— What is needed —
Write each entry out again exactly as it was given.
[[ Information given open ]]
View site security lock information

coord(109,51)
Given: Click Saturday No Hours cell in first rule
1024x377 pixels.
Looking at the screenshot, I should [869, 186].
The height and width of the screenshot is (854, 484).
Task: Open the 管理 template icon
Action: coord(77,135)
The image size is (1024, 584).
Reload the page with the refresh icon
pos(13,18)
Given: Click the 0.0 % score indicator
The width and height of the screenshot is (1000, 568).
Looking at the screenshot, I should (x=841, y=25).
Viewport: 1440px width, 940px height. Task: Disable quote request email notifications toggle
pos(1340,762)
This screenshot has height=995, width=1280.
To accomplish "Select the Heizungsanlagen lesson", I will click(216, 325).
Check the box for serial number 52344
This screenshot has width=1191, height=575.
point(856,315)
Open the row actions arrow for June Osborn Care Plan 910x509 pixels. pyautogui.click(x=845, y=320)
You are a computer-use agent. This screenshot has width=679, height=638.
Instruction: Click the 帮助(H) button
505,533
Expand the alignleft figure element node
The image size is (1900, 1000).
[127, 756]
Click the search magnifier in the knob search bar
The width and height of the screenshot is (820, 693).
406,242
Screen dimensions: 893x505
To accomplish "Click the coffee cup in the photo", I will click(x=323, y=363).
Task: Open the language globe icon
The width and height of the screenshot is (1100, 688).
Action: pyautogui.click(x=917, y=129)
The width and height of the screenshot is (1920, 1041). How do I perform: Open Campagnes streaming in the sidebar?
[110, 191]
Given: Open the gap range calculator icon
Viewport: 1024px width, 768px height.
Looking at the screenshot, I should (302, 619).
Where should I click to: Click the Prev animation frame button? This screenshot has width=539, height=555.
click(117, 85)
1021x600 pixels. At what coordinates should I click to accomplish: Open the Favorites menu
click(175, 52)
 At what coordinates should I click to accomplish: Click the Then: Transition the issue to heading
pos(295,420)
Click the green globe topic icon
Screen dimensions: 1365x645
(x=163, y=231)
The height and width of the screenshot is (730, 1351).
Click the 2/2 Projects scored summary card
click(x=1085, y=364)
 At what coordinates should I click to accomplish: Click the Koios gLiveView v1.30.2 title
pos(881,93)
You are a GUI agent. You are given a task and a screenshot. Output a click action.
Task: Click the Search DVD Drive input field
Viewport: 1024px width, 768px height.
[[ Information given closed ]]
— Response area —
View site security lock information

coord(109,51)
Given: Click Saturday No Hours cell in first rule
1024x377 pixels.
Looking at the screenshot, I should [869, 186].
The height and width of the screenshot is (854, 484).
Task: Open the 管理 template icon
Action: coord(77,135)
The image size is (1024, 584).
Reload the page with the refresh icon
pos(13,18)
Given: Click the 0.0 % score indicator
The width and height of the screenshot is (1000, 568).
Looking at the screenshot, I should (x=841, y=25).
Viewport: 1440px width, 940px height. Task: Disable quote request email notifications toggle
pos(1340,762)
This screenshot has height=995, width=1280.
To accomplish "Select the Heizungsanlagen lesson", I will click(216, 325).
Check the box for serial number 52344
This screenshot has width=1191, height=575.
point(856,315)
Open the row actions arrow for June Osborn Care Plan 910x509 pixels. pyautogui.click(x=845, y=320)
You are a computer-use agent. This screenshot has width=679, height=638.
Instruction: Click the 帮助(H) button
505,533
Expand the alignleft figure element node
The image size is (1900, 1000).
[127, 756]
Click the search magnifier in the knob search bar
The width and height of the screenshot is (820, 693).
406,242
Screen dimensions: 893x505
To accomplish "Click the coffee cup in the photo", I will click(x=323, y=363).
Task: Open the language globe icon
The width and height of the screenshot is (1100, 688).
Action: pyautogui.click(x=917, y=129)
The width and height of the screenshot is (1920, 1041). How do I perform: Open Campagnes streaming in the sidebar?
[110, 191]
Given: Open the gap range calculator icon
Viewport: 1024px width, 768px height.
Looking at the screenshot, I should (302, 619).
Where should I click to: Click the Prev animation frame button? This screenshot has width=539, height=555.
click(117, 85)
1021x600 pixels. At what coordinates should I click to accomplish: Open the Favorites menu
click(175, 52)
 At what coordinates should I click to accomplish: Click the Then: Transition the issue to heading
pos(295,420)
Click the green globe topic icon
Screen dimensions: 1365x645
(x=163, y=231)
The height and width of the screenshot is (730, 1351).
Click the 2/2 Projects scored summary card
click(x=1085, y=364)
 At what coordinates should I click to accomplish: Click the Koios gLiveView v1.30.2 title
pos(881,93)
You are a GUI agent. You are given a task and a screenshot. Output a click action.
Task: Click the Search DVD Drive input field
Viewport: 1024px width, 768px height.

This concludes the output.